##### Given records

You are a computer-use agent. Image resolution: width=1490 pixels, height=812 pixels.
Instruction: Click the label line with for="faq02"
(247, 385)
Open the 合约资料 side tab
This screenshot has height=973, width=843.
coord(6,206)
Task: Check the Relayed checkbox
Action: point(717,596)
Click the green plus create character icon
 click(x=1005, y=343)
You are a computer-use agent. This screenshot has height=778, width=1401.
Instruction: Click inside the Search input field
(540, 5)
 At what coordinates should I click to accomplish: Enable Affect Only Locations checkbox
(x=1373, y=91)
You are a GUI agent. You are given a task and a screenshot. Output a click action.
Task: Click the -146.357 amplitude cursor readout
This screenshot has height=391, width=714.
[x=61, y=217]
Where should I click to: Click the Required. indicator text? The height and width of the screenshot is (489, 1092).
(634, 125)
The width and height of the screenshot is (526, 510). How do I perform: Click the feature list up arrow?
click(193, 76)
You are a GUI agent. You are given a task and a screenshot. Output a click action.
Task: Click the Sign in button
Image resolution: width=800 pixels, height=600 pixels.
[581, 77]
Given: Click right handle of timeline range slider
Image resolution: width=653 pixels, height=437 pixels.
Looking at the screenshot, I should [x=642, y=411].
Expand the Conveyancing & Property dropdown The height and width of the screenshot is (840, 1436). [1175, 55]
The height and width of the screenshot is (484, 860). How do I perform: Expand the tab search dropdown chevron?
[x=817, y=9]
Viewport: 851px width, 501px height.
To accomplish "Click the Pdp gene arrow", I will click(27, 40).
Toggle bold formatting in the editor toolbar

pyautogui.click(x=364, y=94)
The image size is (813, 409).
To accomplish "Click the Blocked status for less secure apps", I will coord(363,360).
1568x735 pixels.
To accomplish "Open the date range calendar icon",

##########

_About this exercise_
Each record, exactly as written, is to be printed again.

_Answer for this exercise_
You are a computer-use agent. Image resolution: width=1490 pixels, height=812 pixels.
Instruction: Click the label line with for="faq02"
(247, 385)
Open the 合约资料 side tab
This screenshot has height=973, width=843.
coord(6,206)
Task: Check the Relayed checkbox
Action: point(717,596)
Click the green plus create character icon
 click(x=1005, y=343)
You are a computer-use agent. This screenshot has height=778, width=1401.
Instruction: Click inside the Search input field
(540, 5)
 At what coordinates should I click to accomplish: Enable Affect Only Locations checkbox
(x=1373, y=91)
You are a GUI agent. You are given a task and a screenshot. Output a click action.
Task: Click the -146.357 amplitude cursor readout
This screenshot has height=391, width=714.
[x=61, y=217]
Where should I click to: Click the Required. indicator text? The height and width of the screenshot is (489, 1092).
(634, 125)
The width and height of the screenshot is (526, 510). How do I perform: Click the feature list up arrow?
click(193, 76)
You are a GUI agent. You are given a task and a screenshot. Output a click action.
Task: Click the Sign in button
Image resolution: width=800 pixels, height=600 pixels.
[581, 77]
Given: Click right handle of timeline range slider
Image resolution: width=653 pixels, height=437 pixels.
Looking at the screenshot, I should [x=642, y=411].
Expand the Conveyancing & Property dropdown The height and width of the screenshot is (840, 1436). [1175, 55]
The height and width of the screenshot is (484, 860). How do I perform: Expand the tab search dropdown chevron?
[x=817, y=9]
Viewport: 851px width, 501px height.
To accomplish "Click the Pdp gene arrow", I will click(27, 40).
Toggle bold formatting in the editor toolbar

pyautogui.click(x=364, y=94)
The image size is (813, 409).
To accomplish "Click the Blocked status for less secure apps", I will coord(363,360).
1568x735 pixels.
To accomplish "Open the date range calendar icon",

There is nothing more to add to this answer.